# HA DNS, Mail, Storage



## fr33bsd (Aug 15, 2021)

Greetings everybody,

I am no freebsd expert. I have linux and freebsd experience.

I would like to setup a HA mail, dns and storage server for SOHO environment. So, there will be just 2 small servers with few spin disks and ethernet nics.

Regarding storage there is HAST and uCARP: https://wiki.freebsd.org/HAST (I assume this howto is working just fine, never tried before).
On production lots of vdev mirrors rule as far as I already read here in the forum. BTW: Thank you for sharing experience 
So, storage should be no big deal.

DNS - well, I have already setup a single bind server using freebsd. Do you agree with me that there is no real "HA DNS best practice", because you just simply setup 2 DNS servers and give the IPs of both dns servers to the client, right?

Mail - well, once upon a time, I have setup a MTA with web-ui server on linux. I tried to install squirrelmail, but I failed. So, I used another web-ui based stuff. Anyways, I have already found some usefull links like this one or that one, but regarding HA mail setups I have to admit: I have no idea about that. Actually, I did not find useful information regarding that topic. Is there any concept of running HA MTA?

I would like to ask you about your experience regarding HA MTA, too.


----------



## Jose (Aug 15, 2021)

fr33bsd said:


> Regarding storage there is HAST and uCARP: https://wiki.freebsd.org/HAST (I assume this howto is working just fine, never tried before).
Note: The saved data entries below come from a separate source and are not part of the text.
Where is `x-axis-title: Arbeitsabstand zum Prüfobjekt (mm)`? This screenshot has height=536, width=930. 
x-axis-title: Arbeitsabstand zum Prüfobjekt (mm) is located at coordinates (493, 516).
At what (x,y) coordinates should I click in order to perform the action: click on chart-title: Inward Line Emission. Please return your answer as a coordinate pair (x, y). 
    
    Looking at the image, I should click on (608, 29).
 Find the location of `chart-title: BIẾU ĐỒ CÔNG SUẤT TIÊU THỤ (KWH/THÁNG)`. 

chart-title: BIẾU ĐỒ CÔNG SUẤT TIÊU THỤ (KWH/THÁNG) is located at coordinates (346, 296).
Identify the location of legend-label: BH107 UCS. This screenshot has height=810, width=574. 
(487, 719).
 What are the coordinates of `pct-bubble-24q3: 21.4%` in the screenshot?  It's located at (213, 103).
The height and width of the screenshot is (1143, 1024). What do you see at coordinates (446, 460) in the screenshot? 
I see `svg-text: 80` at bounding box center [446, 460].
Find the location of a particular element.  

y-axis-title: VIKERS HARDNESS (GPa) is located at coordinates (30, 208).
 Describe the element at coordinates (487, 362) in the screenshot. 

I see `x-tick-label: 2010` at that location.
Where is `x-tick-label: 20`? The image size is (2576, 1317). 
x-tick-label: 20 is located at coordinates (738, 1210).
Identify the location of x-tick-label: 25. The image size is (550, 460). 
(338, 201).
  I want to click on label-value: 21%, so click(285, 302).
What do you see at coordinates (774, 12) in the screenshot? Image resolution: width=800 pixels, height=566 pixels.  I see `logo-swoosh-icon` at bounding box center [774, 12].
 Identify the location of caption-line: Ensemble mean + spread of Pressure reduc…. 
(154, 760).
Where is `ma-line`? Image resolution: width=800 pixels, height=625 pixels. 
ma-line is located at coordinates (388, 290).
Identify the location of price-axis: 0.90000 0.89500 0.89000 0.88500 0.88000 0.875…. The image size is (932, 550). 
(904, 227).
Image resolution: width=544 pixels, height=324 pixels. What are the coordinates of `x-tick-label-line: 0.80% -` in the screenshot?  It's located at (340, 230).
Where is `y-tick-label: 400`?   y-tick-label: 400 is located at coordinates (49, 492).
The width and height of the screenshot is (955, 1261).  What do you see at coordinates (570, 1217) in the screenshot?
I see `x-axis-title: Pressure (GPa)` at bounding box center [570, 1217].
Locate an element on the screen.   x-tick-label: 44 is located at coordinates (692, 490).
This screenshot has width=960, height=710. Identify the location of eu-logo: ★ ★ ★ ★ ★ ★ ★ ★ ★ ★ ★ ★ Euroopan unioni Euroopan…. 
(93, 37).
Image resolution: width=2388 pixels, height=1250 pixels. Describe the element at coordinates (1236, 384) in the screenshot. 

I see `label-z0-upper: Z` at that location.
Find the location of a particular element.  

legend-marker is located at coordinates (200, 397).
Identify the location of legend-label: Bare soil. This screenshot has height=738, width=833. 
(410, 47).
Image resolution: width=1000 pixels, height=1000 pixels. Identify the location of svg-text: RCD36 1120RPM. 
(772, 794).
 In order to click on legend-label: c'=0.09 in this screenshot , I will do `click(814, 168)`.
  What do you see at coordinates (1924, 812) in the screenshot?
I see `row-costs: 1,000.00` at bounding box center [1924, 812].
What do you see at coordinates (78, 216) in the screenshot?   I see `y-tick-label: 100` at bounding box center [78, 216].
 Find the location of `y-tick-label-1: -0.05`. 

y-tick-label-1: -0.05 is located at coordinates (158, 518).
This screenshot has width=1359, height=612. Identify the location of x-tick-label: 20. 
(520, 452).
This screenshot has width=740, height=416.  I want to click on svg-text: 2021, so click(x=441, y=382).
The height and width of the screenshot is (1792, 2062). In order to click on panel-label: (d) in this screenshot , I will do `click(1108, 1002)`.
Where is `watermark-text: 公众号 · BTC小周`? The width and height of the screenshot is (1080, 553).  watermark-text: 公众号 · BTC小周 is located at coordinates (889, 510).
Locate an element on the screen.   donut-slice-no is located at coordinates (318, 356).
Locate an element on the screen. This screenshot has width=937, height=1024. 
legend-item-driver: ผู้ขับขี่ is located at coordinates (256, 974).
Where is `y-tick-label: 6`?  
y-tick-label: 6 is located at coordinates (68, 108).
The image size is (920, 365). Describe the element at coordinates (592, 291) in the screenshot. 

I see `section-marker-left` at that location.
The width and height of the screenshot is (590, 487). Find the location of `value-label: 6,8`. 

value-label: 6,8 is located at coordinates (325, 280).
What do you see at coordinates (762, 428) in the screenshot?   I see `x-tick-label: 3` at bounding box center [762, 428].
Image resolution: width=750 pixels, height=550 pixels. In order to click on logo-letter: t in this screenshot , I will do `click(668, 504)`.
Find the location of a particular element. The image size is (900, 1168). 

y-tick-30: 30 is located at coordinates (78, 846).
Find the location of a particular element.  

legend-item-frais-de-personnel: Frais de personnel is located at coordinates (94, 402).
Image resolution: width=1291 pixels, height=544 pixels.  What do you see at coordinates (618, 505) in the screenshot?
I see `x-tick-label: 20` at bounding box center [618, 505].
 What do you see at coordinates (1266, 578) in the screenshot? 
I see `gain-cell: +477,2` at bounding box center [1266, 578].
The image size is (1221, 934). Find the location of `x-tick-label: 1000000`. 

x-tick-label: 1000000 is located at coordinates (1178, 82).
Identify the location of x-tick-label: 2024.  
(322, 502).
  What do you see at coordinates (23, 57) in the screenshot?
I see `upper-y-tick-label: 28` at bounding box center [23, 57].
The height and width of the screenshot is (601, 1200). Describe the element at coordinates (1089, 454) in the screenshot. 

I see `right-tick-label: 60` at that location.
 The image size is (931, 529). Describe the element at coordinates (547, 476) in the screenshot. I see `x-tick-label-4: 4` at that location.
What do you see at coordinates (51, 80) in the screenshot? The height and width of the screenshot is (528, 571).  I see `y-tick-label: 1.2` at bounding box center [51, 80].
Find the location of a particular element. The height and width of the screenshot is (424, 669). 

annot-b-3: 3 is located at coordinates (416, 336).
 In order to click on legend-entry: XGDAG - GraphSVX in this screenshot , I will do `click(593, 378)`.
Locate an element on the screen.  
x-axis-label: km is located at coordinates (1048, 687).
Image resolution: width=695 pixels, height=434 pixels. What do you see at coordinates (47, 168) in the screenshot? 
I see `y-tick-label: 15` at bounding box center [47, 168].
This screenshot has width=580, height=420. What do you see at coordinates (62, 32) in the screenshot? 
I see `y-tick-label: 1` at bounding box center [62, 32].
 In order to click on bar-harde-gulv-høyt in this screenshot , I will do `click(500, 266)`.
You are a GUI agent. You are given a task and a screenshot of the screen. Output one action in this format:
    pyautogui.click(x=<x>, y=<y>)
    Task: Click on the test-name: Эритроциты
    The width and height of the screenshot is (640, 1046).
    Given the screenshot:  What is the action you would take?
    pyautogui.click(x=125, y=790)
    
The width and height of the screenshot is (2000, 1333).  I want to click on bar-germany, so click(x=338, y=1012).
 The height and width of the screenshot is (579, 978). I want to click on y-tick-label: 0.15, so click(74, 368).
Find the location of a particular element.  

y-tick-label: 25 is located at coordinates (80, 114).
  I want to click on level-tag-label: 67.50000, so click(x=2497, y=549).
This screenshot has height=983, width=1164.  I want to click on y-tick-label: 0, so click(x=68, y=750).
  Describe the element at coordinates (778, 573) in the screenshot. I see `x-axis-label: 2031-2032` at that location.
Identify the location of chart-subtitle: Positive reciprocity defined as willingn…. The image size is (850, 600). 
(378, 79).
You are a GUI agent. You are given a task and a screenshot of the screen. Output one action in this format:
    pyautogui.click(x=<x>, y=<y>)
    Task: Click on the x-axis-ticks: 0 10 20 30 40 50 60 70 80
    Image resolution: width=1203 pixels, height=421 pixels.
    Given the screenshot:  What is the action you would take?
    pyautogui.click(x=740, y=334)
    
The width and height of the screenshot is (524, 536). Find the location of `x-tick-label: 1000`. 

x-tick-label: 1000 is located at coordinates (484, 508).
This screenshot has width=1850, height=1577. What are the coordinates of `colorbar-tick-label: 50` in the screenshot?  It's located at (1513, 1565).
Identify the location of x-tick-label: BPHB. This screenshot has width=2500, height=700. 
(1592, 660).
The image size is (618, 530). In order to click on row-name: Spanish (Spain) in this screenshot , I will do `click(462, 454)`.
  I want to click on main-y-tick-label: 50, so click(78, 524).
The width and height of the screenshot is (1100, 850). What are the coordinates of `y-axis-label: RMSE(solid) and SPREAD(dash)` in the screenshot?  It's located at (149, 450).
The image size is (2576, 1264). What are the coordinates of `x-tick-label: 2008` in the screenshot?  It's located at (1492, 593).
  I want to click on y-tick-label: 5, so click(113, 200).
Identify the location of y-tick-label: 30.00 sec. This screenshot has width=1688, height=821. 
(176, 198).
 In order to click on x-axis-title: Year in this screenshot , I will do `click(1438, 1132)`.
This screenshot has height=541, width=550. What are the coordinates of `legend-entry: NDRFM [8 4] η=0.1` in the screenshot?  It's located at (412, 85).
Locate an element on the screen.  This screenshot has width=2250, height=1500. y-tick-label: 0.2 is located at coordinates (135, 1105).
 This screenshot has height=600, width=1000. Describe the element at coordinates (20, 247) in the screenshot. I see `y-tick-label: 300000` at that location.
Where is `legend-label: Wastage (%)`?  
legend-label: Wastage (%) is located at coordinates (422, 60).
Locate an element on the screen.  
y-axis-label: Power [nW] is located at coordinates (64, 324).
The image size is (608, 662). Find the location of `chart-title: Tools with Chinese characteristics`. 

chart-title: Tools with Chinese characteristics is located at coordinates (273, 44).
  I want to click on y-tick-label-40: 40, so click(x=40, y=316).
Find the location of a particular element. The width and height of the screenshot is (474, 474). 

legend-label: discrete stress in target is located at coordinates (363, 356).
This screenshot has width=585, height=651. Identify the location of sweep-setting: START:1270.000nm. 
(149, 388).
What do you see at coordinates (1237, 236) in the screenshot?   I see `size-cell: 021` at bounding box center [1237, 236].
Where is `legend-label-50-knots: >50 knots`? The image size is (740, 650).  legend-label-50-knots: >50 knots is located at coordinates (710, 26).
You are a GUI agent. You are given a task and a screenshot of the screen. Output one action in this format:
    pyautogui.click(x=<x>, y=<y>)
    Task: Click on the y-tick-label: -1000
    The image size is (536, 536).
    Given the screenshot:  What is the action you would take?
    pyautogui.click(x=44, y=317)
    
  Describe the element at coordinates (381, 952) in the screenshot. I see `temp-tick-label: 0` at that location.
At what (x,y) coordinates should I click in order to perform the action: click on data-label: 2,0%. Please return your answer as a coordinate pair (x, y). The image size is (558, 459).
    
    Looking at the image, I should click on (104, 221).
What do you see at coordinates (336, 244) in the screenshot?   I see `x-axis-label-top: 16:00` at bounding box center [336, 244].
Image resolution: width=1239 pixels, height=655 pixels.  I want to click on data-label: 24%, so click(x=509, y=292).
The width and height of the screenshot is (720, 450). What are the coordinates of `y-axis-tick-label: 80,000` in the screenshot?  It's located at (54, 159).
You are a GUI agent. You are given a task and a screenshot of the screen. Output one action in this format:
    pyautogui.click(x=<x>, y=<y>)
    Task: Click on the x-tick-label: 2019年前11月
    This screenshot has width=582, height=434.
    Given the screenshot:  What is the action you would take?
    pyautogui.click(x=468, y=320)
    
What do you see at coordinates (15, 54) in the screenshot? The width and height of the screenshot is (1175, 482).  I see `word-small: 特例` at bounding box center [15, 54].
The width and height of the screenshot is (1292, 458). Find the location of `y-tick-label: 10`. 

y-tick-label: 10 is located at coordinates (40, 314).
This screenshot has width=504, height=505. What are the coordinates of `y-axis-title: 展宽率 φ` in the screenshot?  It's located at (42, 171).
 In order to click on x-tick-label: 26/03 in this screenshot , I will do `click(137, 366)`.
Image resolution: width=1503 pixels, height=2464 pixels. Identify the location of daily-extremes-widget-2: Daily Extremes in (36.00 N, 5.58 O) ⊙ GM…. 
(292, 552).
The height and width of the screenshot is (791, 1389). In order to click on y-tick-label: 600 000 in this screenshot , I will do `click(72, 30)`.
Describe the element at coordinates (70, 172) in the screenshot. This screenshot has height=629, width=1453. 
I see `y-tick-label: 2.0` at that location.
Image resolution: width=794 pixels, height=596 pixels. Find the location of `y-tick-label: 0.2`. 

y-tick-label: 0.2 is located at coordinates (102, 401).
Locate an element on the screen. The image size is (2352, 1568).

Never heard of this before. I'd be curious to hear about your experience if you implement it.


fr33bsd said:


> DNS - well, I have already setup a single bind server using freebsd. Do you agree with me that there is no real "HA DNS best practice", because you just simply setup 2 DNS servers and give the IPs of both dns servers to the client, right?


Not in your case. There's no primary or secondary name server from the client's perspective. I list my secondary name server first in my clients' resolv.conf, for example. At the server, the primary is where updates to the zone files happen. The secondaries receive updated zone files from the primary.

You'd just set up two primaries in your case, since HAST is active-passive, and the storage is shared at the block level. You'd just list the UCARP ip in your clients' resolv.conf.


fr33bsd said:


> Mail - well, once upon a time, I have setup a MTA with web-ui server on linux. I tried to install squirrelmail, but I failed. So, I used another web-ui based stuff. Anyways, I have already found some usefull links like this one or that one, but regarding HA mail setups I have to admit: I have no idea about that. Actually, I did not find useful information regarding that topic. Is there any concept of running HA MTA?


Again, doesn't apply in your case because your setup will be active-passive, and you handle replication at the block level. The MTA story is somewhat similar to the DNS story. You can have any number of MTAs accepting mail for your domains. Exactly one of them should actually deliver it to users' inboxes. The others should all forward mail to the MTA that does local delivery.

All of this goes out the window in an active-passive HAST setup. You'd set up two servers to do local delivery, and rely on CARP to make sure only one of them actually gets mail traffic. Obsigna's guide is very good and exhaustive.

I would set up two identical servers to attempt this. The only difference would be the non-CARP IP address of each node.


----------



## fr33bsd (Aug 15, 2021)

Hi Jose,

thanks a lot for your answer, I took a first look at Obsigna's guide. I look forward to start installing both systems and the mta with web mail. This guy, Dr. Rolf Jansen, has created a very detailed tutorial.  I appreciate that!


----------